Le regole dei piani di ripresa
Next Generation Eu è un programma temporaneo, della durata di due anni. I fondi andranno distribuiti il più velocemente possibile. Ma per ottenere il via libera ai fondi della Recovery and Resilience Facility la tempistica non è immediata. Una volta presentato il piano nazionale per la ripresa (a partire da ottobre), la proposta in discussione prevede che la valutazione sia fatta dal Consiglio a maggioranza qualificata su indicazione della Commissione. La valutazione positiva delle richieste di pagamento sarà subordinata al soddisfacimento delle «pietre miliari», cioè degli obiettivi che dovranno essere indicati e raggiunti. La Commissione adotta la decisione sull’approvazione dei pagamenti, tenendo conto del parere del Comitato economico e finanziario (un organismo in cui sono rappresentati i governi). Per finanziare Next Generation Eu la Commissione dovrà aspettare il 2021, perché le garanzie per emettere i titoli saranno disponibili soltanto con il nuovo bilancio pluriennale dell’Ue e dopo l’approvazione di tutti e 27 i Parlamenti nazionali. Per quest’anno le risorse disponibili saranno poche: 11,5 miliardi, da spendere per rifinanziare le politiche tradizionali ed il nuovo fondo per ricapitalizzare le imprese.

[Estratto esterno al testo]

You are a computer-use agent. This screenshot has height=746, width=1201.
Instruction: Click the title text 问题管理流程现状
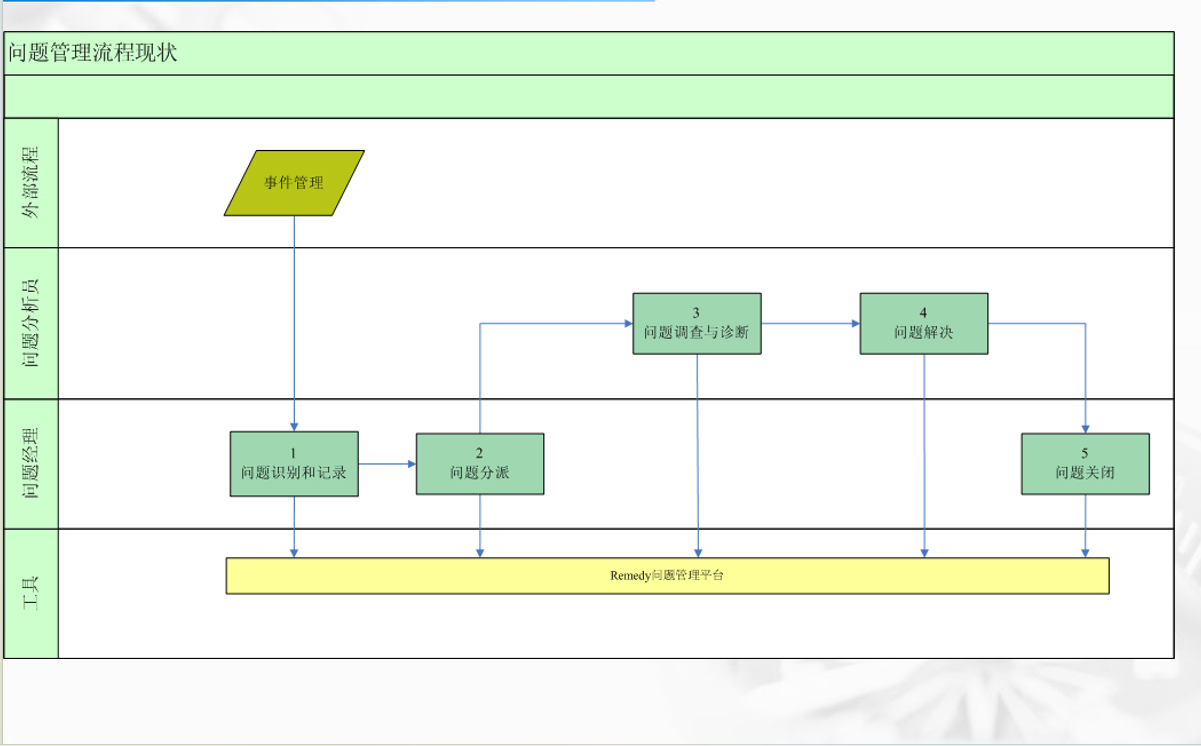pos(93,53)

Quale visione per il futuro?
Quindi un po’ di soldi ci sono già e gli altri arriveranno. Occorre una visione di come utilizzarli per riformare il Paese, a partire dal sistema sanitario: si intende continuare ad allargare gli accreditamenti o si comincia ad assumere quei 10.000 medici che mancano? Per continuare con la scuola, gli asili nido, Pubblica amministrazione, infrastrutture, industria, turismo. I cittadini pretendono dalle forze politiche l’impegno a «costruire» lavoro per ridurre l’enorme debito pubblico che stiamo scaricando sulle spalle delle prossime generazioni. E Bruxelles ci dà l’occasione di lasciare loro un Paese migliore.